Reading through the SMART supplementary appendix, I did notice that the pre-specified sepsis sub-group (2336 pts) showed a statistically significant higher 30-day mortality with saline (29.4%) vs. balanced fluids (25.2%) – I think these are the figures mentioned in the Sepsis and Septic Shock episode 122 EM Cases podcast. Obviously all your other points regarding the limitations of the SMART trial still stand, but could you provide your opinion on the relevance of this secondary outcome (I don’t think it’s mentioned in your quick hit topic) as it seems to suggest a NNT of 24 to save a life by giving balanced fluids rather than saline?
Many thanks,
Andre
Rural generalist, Queensland, Australia
Thanks for the question Andre,
A decrease in mortality in a subgroup could certainly be important information. Unfortunately, most subgroup analyses turn out to be wrong (this has actually been studied, and very few pan out in future research). This is especially true when the subgroups were not pre-specified and looking through the protocol, both in the published paper and on clinical trials.gov, sepsis is never mentioned as a pre-planned subgroup. This is why strict interpretation of subgroups is that they are just “hypothesis generating”. I also get concerned, whenever I look at positive subgroups, about the other possible subgroups with harm that we might be ignoring. For example, although not statistically significant, the group with TBI had increased mortality with balanced solutions. So, I think we definitely want to see a further study to confirm the findings in that subgroup.

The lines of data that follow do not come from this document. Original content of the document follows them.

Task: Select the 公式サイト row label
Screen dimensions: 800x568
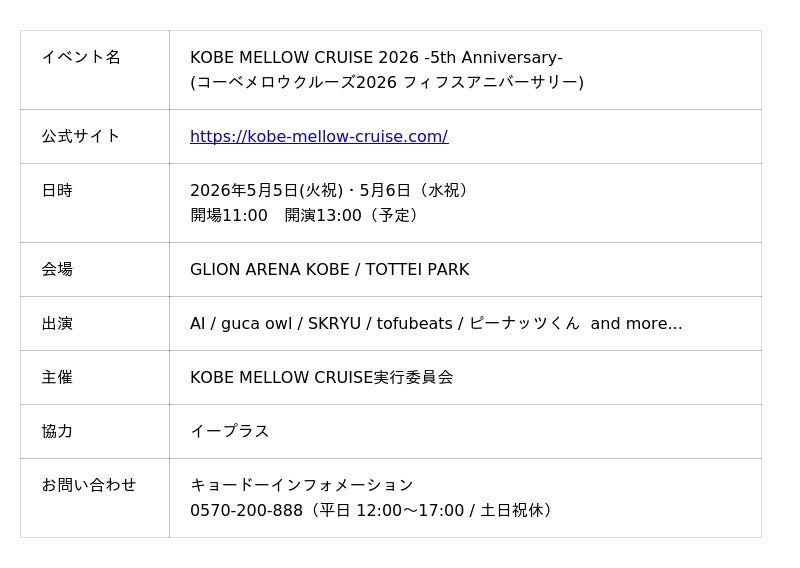Action: point(81,136)
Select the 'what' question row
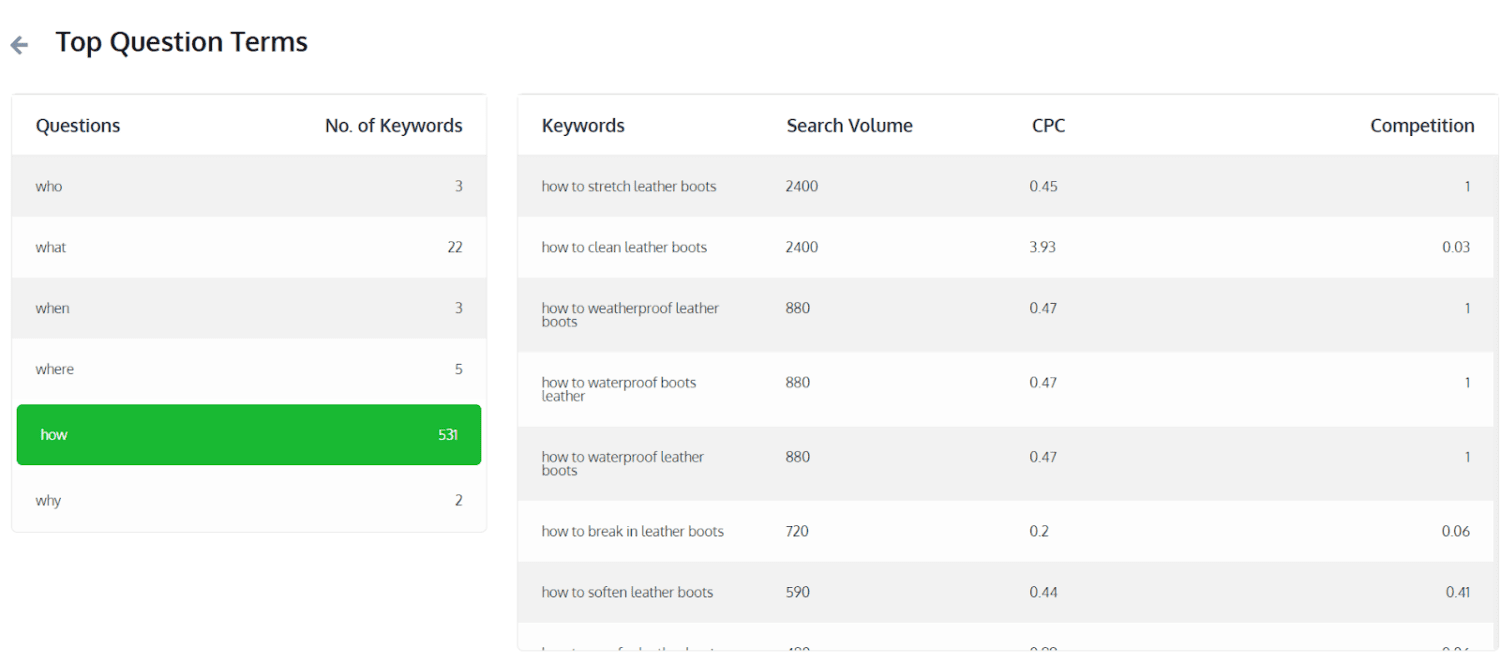This screenshot has height=663, width=1500. (x=248, y=247)
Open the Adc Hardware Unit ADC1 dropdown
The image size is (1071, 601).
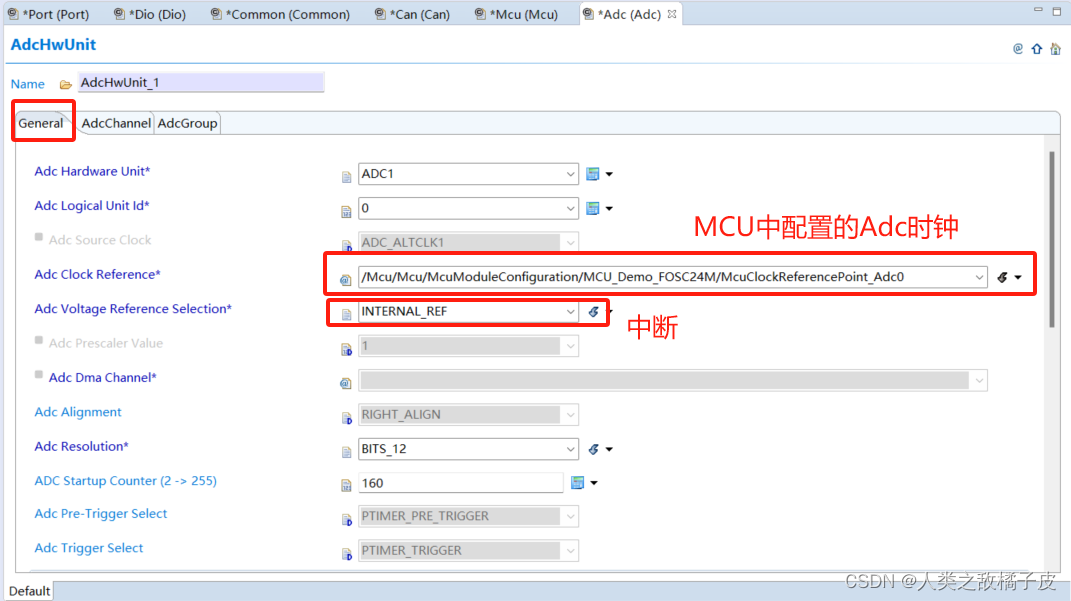(x=568, y=173)
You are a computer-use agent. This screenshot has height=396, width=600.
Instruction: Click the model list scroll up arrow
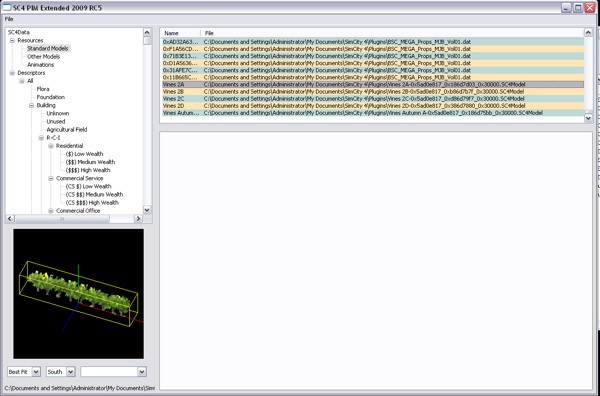coord(588,33)
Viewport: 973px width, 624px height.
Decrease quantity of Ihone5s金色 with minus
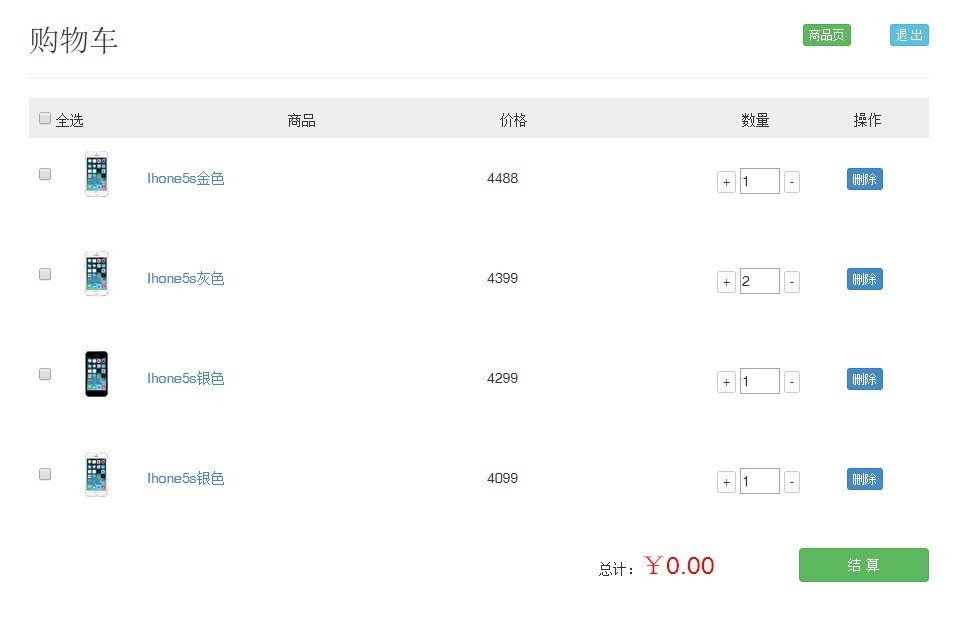click(791, 182)
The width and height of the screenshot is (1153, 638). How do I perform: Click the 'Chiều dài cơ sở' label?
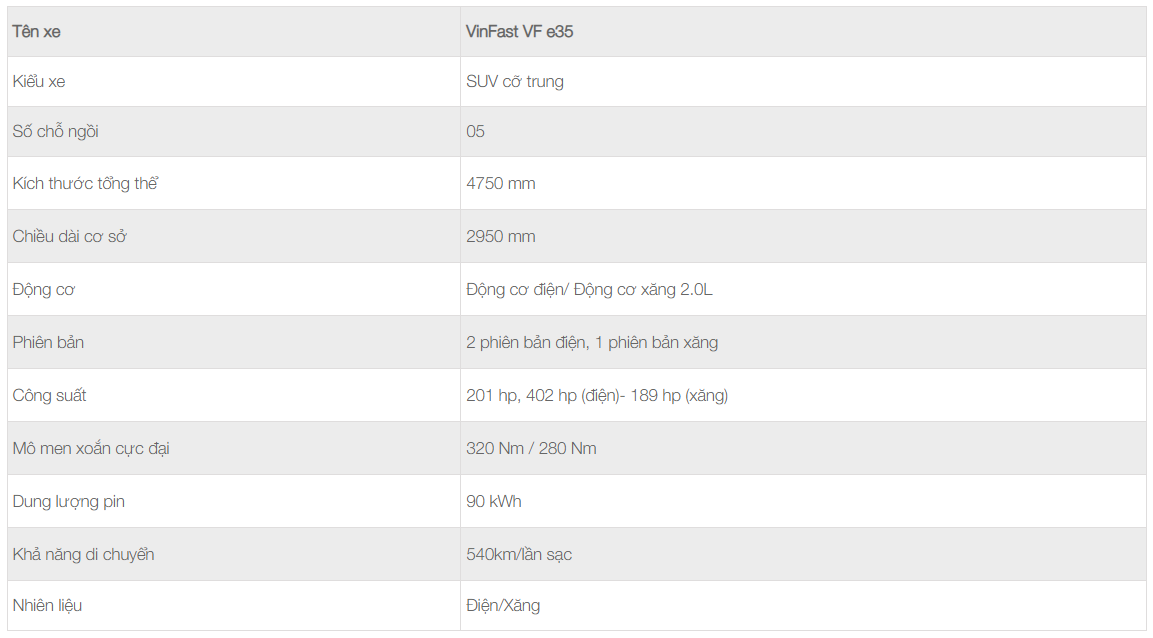[x=70, y=237]
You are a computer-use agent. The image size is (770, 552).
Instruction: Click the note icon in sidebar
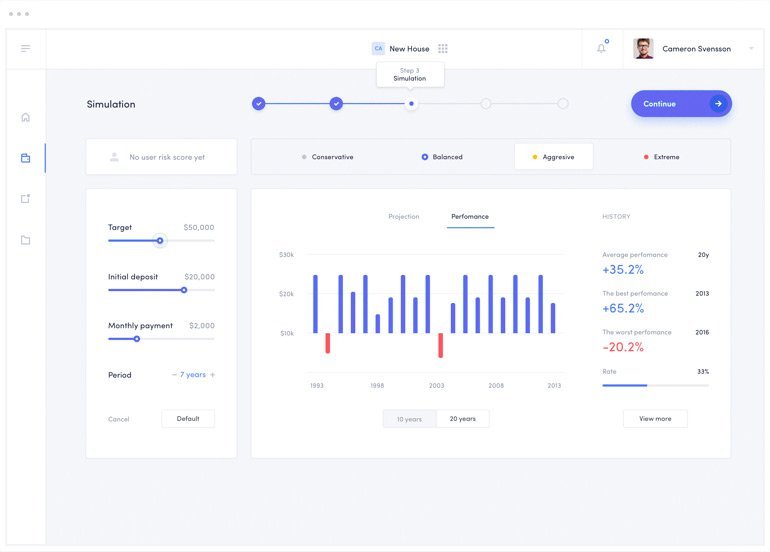click(x=25, y=199)
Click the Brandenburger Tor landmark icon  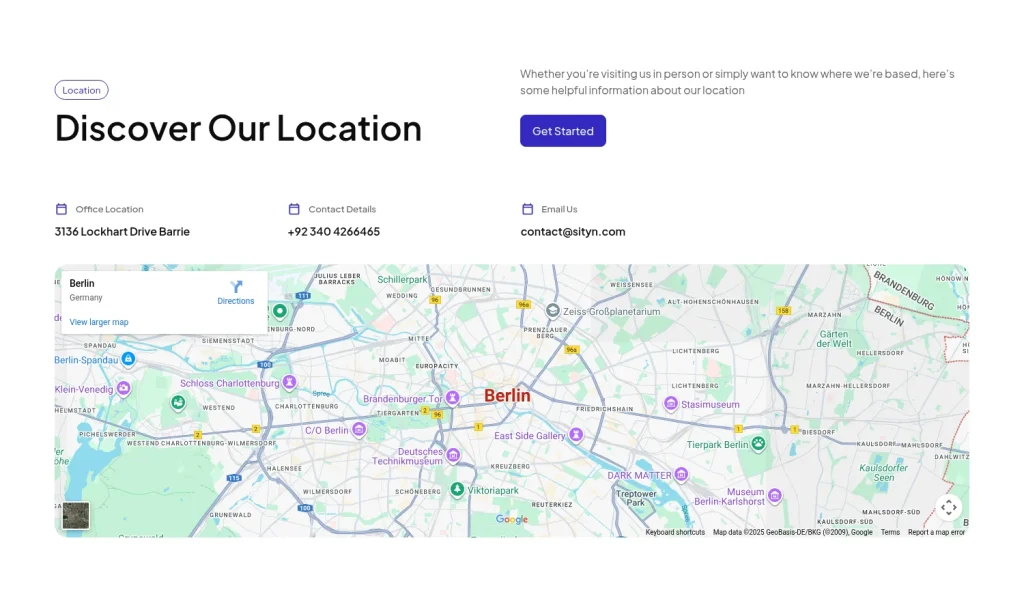tap(452, 397)
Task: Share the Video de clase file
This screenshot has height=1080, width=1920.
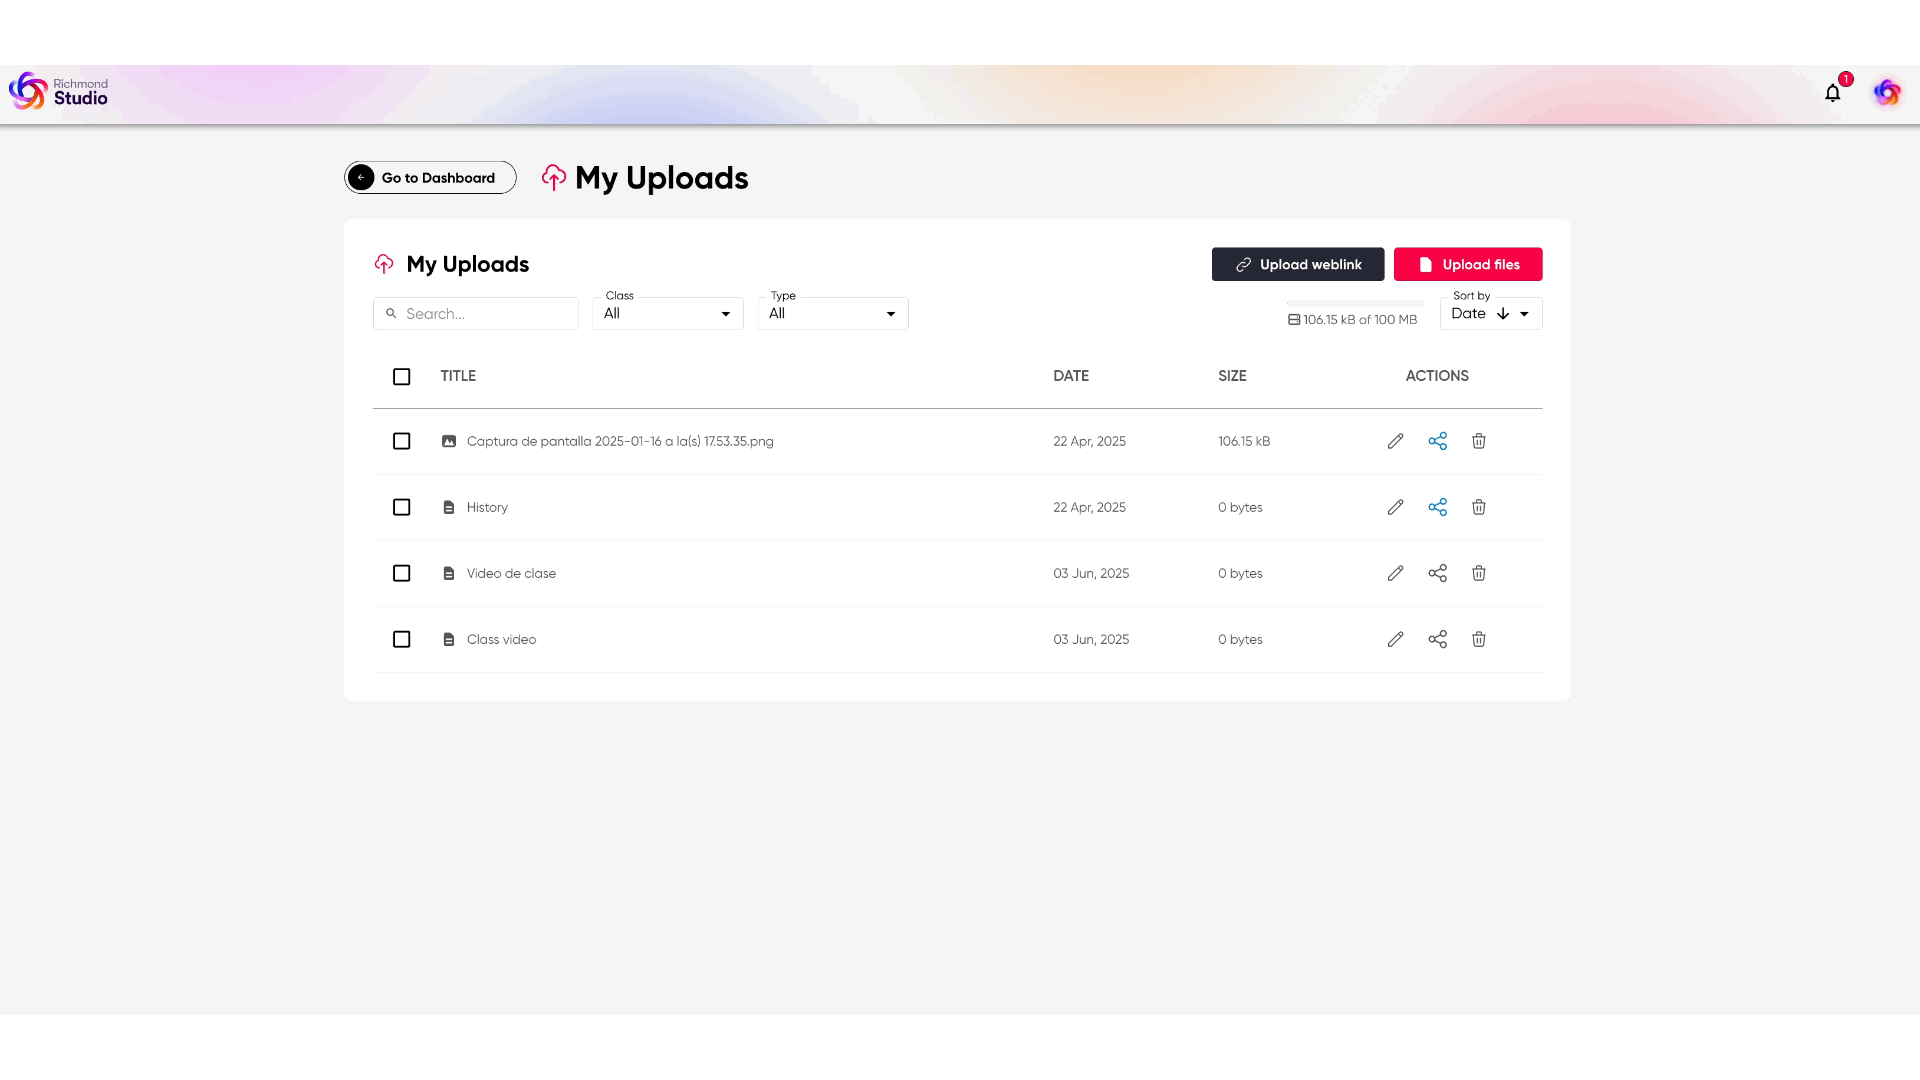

That being said, you need to decide what you are going to do right now, while waiting for that study. Although I don’t think there is any great evidence to support abandoning normal saline, there also isn’t any great evidence that suggested we should be using it. If you were right on the fence, I think it would be reasonable to look at this subgroup and decide to only use balanced solutions in septic patients while waiting for more evidence, while keeping in mind that future evidence could contradict your practice.